Daily Bell: Should the state fix the price of gold within the context of a neo-gold standard?

Antal Fekete: It is an error to say that the essence of the gold standard is to fix the price of gold, and the way to return to a "neo-gold standard" is to re-peg the gold price. This error was maliciously spread by Milton Friedman in an effort to promote the view that the "natural state of things" for currencies is floating, and it was an inadmissible state intervention in the free market to fix the price of gold thus putting the straitjacket of the gold standard on the economy. In truth it was not the gold price that was fixed in terms of government promises to pay, but the value of promises to pay was fixed in terms of gold. Historically money is not the creature of the state. It is the creature of the market in promoting gold as the most marketable substance on Earth over the millennia.

Daily Bell: Is gold susceptible to private market forces? You indicated recently that it is.

Antal FeketeWhat I said was that one ought to distinguish between the value of gold and the price of gold. The value of gold, like the length of the yard, is not subject to individual preferences or to market forces. The price of gold, insofar as it is the reciprocal of the price of the dollar in terms of gold, is susceptible to individual preferences and to market forces. To say that the price of gold reflects the value of gold is akin to saying that an anamorphic mirror renders the true shape and form of things.

▶ _LISTED ENTRIES_
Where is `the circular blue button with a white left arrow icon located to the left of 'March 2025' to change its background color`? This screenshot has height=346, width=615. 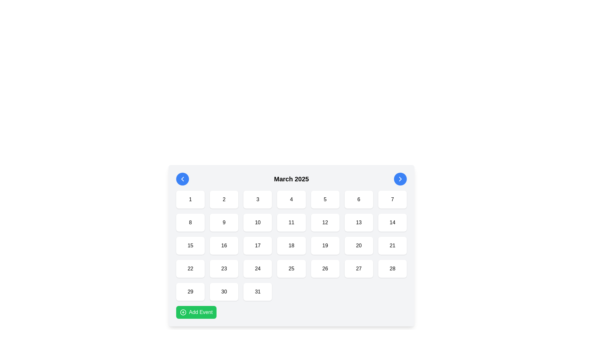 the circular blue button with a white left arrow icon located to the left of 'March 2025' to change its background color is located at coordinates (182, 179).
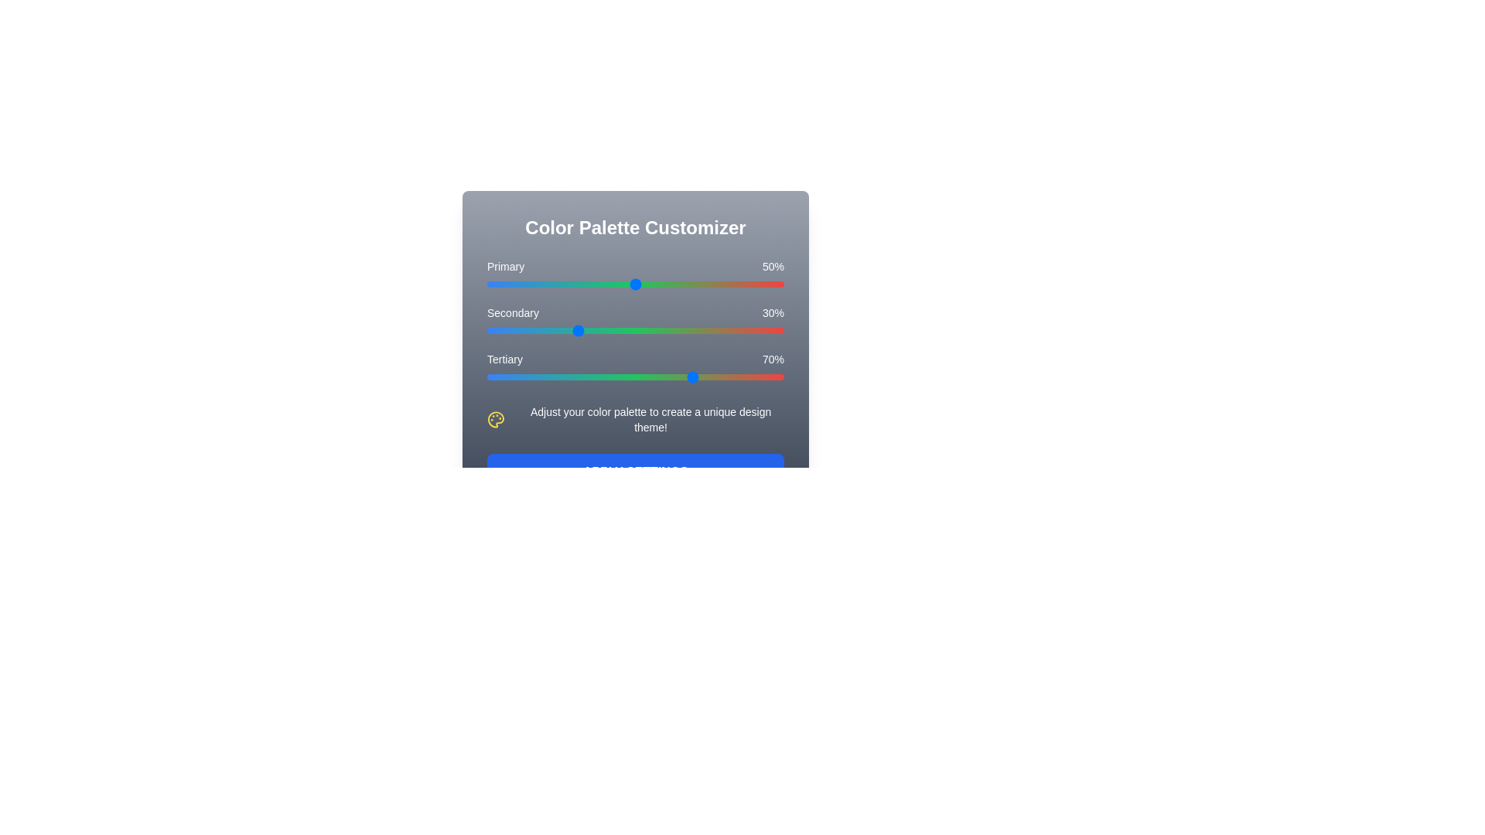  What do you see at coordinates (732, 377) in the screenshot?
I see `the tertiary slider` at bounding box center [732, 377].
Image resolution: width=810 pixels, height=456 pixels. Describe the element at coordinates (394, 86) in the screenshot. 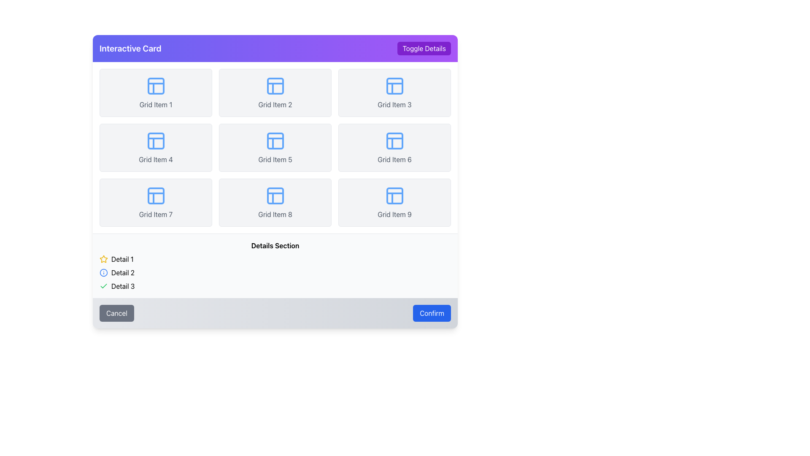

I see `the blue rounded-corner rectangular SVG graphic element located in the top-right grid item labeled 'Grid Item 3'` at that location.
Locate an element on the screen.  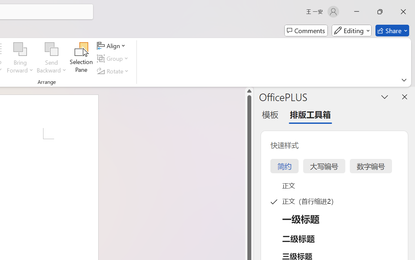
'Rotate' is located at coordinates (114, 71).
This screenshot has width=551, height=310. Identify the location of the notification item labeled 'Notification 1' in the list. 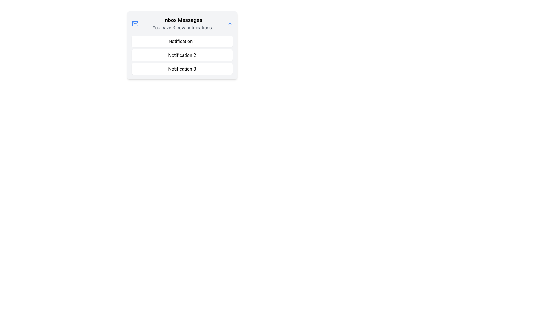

▶ _WORK TO COMPLETE_
[1] From the interview on gold, list every person or publication it names.
[2] Carry on the interview on gold from the point where it ends.
The items have nothing to do with what you are asked to do here.

▶ _RESPONSES IN ORDER_
[1]
- Daily Bell
- Antal Fekete
- Milton Friedman

[2]
Daily Bell: Is it possible that there is too little gold in a free-market economy? Would you say that in such a case people gradually cease to hoard it and recycle their hoarded gold into the market?

Antal FeketeYou got it. People would dishoard gold if its scarcity pushed up interest rates. In the 19th century there was a saying that the Bank of England could pull in gold from the moon with a bank rate of 5 percent.

Daily Bell: What means too much or too little gold? How does an economy tell?

Antal FeketeUnder the gold standard the amount of gold in circulation tends to be just right. If people think there is too much, they could melt, hoard or export the gold coins of the realm in their possession; if they think there is too little, then they could exercise their Constitutional right to free coinage, take their old jewelry or newly mined gold to the Mint and exchange it for gold coins of the realm. The result of this flow of gold from the Mint to the refinery and back is that the number of gold coins in circulation is always optimal, conforming to the wishes of the people (and not to the wishes of the bank or the government).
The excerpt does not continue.